Nathan Paull of the Townsville Bulletin reports the Labor preselection for Herbert will be determined in the normal fashion, by a ballot divided between rank-and-file members and a central electoral committee, apparently following the intervention of Right faction powerbroker Bill Ludwig. This comes as a blow to former mayor Tony Mooney, who has the backing of the Prime Minister and was looking set to take the position on the intervention of the national executive. Emma Chalmers of the Courier-Mail reports Townsville councillor Jenny Hill is believed to have more backers in the local party than Mooney. John Anderson of the Townsville Bulletin reports that the Left has been directed (by whom he does not say) to fall in behind Mooney, despite the faction’s long-standing antagonism towards him. The candidate from 2007, local McDonald’s franchisor George Colbran, is yet to decide whether to nominate.
The Whitsunday Times reports former Whitsunday Shire councillor Louise Mahony has expressed an interest in Labor preselection for Dawson, which James Bidgood is vacating after one term as member for health reasons. Whitsunday Regional Mayor Mike Brunker has ruled himself out. The Liberal National Party endorsed Mackay regional councillor George Christensen in November.
An LNP insider tells Russel Guse of the Central Telegraph that Ken O’Dowd, owner of Busteed Building Supplies in Gladstone, is expected to be a candidate for preselection in Flynn, following the withdrawal last month of Colin Bourke for personal reasons.
Emma Chalmers of the Courier-Mail reports Labor preselection in Ryan loom as a contest between Steven Miles and Martin Hanson of the Right, the latter being favoured by Rudd but the former apparently having the edge in the branches.
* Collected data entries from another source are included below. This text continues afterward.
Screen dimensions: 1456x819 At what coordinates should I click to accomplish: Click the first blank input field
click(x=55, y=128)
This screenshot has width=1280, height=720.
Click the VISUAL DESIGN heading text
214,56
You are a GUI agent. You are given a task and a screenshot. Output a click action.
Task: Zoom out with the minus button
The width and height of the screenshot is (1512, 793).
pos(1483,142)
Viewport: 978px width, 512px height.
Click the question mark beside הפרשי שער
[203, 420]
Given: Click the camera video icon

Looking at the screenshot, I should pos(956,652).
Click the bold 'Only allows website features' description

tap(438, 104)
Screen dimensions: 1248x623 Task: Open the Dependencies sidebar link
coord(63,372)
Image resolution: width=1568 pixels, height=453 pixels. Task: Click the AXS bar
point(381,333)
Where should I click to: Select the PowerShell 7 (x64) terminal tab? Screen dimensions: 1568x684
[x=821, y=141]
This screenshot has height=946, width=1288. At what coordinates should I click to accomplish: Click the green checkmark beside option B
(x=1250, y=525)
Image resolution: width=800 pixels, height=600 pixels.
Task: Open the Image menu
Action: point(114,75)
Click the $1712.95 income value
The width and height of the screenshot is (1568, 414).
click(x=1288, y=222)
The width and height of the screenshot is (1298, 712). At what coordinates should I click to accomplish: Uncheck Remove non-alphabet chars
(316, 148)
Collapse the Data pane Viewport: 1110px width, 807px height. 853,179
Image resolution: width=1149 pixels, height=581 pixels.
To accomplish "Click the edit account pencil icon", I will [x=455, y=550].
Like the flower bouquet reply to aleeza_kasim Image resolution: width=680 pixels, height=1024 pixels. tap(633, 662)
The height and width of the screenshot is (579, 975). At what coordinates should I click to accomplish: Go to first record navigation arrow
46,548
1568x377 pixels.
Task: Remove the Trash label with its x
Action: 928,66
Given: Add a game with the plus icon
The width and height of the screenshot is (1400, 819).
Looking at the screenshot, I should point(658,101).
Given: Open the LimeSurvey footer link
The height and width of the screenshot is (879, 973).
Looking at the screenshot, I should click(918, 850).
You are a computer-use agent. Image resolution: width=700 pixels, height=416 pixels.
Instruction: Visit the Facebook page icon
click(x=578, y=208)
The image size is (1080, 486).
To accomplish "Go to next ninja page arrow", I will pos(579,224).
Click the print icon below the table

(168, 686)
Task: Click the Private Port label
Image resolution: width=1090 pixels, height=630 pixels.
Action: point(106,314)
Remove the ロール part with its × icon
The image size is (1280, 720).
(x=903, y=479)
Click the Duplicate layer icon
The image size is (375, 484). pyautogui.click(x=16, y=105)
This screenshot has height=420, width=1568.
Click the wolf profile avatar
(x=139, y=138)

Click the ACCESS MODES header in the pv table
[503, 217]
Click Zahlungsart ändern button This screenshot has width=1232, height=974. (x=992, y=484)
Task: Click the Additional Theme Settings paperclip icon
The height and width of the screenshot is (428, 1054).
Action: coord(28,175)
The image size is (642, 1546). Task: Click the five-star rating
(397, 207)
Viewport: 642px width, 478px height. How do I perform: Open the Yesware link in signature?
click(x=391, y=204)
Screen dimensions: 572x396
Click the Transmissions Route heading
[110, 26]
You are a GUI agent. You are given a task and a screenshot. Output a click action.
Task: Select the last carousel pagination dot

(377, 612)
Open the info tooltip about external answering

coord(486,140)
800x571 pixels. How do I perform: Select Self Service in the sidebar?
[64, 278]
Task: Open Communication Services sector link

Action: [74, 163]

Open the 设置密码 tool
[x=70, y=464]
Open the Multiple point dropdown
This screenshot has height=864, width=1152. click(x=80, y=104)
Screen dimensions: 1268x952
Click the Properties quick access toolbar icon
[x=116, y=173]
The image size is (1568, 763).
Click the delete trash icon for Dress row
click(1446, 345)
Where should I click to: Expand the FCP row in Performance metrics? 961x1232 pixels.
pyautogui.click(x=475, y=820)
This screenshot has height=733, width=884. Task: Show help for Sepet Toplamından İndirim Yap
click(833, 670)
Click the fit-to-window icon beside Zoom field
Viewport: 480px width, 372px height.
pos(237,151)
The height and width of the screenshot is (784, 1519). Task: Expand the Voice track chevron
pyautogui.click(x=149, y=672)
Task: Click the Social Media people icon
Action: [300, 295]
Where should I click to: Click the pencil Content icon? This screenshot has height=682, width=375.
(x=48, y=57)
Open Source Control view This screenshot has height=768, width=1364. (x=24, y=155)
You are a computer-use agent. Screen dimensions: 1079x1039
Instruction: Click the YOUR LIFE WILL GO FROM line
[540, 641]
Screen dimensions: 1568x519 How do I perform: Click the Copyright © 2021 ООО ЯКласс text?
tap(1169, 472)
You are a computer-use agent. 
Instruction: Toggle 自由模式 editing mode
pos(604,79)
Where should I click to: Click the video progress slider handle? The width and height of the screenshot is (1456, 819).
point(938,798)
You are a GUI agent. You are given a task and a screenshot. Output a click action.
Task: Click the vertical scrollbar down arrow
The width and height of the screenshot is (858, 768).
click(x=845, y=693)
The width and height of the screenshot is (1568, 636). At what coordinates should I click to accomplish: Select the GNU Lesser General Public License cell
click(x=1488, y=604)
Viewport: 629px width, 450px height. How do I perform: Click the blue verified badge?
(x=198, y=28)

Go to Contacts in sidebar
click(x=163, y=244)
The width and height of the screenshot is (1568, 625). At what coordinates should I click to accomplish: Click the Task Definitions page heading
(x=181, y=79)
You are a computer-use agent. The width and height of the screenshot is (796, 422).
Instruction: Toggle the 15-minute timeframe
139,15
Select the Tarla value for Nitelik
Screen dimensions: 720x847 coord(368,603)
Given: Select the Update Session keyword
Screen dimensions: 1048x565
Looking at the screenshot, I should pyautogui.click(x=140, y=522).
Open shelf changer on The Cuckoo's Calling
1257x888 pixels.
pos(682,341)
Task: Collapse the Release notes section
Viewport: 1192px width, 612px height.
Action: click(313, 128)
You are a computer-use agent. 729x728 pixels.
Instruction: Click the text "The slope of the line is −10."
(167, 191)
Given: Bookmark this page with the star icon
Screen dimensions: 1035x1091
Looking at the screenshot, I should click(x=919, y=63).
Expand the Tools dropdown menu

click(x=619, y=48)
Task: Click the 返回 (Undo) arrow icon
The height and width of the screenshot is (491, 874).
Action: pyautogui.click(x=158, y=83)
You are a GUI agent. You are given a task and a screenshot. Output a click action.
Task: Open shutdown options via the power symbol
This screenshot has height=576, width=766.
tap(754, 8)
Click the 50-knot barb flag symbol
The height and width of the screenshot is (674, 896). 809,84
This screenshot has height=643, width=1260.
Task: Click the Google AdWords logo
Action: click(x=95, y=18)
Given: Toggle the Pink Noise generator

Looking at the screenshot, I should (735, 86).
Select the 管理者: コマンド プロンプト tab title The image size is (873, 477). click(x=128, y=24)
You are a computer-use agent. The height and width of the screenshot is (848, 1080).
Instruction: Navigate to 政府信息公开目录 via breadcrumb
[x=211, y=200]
From the Australian Capital Territory:
James Massola of the Canberra Times rpeorts Jenny Hargreaves, a public servant with the Australian Institute of Health and Welfare and wife of former ACT minister John Hargreaves, is considered likely to win the Centre Coalition faction’s endorsement for Labor preselection in Canberra. His rivals are Michael Cooney, chief-of-staff to ACT Education Minister Andrew Barr, and Gai Brodtmann, who runs communications firm Brodtmann & Uhlmann Communications and is married to ABC reporter Chris Uhlmann. Massola says Hargreaves is a friend of the present incumbent, Annette Ellis, and is believed to be close to securing her endorsement. CFMEU industrial officer Louise Crossman has won the endorsement from the Left, and David Garner and Brendan Long are the main competitors for the endorsement of the Right, but it is the Centre Coalition which is believed likely to be decisive. Massola reports Hargreaves’ nomination points to a breakdown in relations between John Hargreaves and Andrew Barr, who are both figures in the Centre Coalition.
In the ACT’s other seat of Fraser, to be vacated by Bob McMullan, Nick Martin is said to be the favourite after winning endorsement from the Left; George Williams has the backing of Labor Unity (not to mention Malcolm Fraser); and David Peebles and Chris Sant are the front-runners for the Centre Coalition. The preselection for both seats is likely to be determined in late April.
After a traumatic final term in parliament, ALP Victorian upper house member for Northern Metropolitan Theo Theophanous has made a surprise decision to quit parliament nine months before the election. His vacancy will be filled by Nathan Murphy, plumbers’ union official and ally of Bill Shorten, who had already been preselected for the election.